Supplied text:
Aneesh Kapil

Personal information
- Full name: Aneesh Kapil
- Born: 3 August 1993 (age 33) Wolverhampton, England
- Nickname: Simba
- Batting: Right-handed
- Bowling: Right arm fast-medium

Domestic team information
- 2010–2013: Worcestershire (squad no. 22)
- 2014–2016: Surrey (squad no. 47)
- 2019: Sussex
- FC debut: 10 August 2011 Worcestershire v Sussex
- LA debut: 22 May 2011 Worcestershire v Yorkshire

Career statistics
| Competition | FC | LA | T20 |
| Matches | 15 | 20 | 14 |
| Runs scored | 499 | 315 | 63 |
| Batting average | 21.69 | 26.25 | 7.87 |
| 100s/50s | 1/1 | 0/1 | 0/0 |
| Top score | 104* | 59 | 15 |
| Balls bowled | 550 | 233 | 84 |
| Wickets | 14 | 5 | 6 |
| Bowling average | 29.14 | 58.80 | 17.83 |
| 5 wickets in innings | 0 | 0 | 0 |
| 10 wickets in match | 0 | 0 | 0 |
| Best bowling | 3/17 | 1/18 | 3/9 |
| Catches/stumpings | 4/– | 3/– | 4/– |
- Source: Cricinfo, 20 August 2019

= Aneesh Kapil =

English cricketer

Aneesh Kapil (born 3 August 1993) is an English first-class cricketer who has played for Worcestershire County Cricket Club and Surrey. A right-handed batsman and right-hand fast-medium pace bowler he made his first-class debut for Worcestershire against Sussex in August 2011.

Information shown:
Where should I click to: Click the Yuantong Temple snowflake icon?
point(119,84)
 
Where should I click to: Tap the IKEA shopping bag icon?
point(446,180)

Short task 1: What nickname does the Aneesh Kapil profile give?
Short task 2: Please rewrite the part of the Aneesh Kapil profile that opens with the words containing "Personal information" and closes with "(squad no. 22)", changing "Right-handed" to "Left-handed".
Short task 3: Name each domestic team that the Aneesh Kapil profile lists for him.

Final result 1: Simba

Final result 2:
Personal information
- Full name: Aneesh Kapil
- Born: 3 August 1993 (age 33) Wolverhampton, England
- Nickname: Simba
- Batting: Left-handed
- Bowling: Right arm fast-medium

Domestic team information
- 2010–2013: Worcestershire (squad no. 22)

Final result 3: Worcestershire, Surrey, Sussex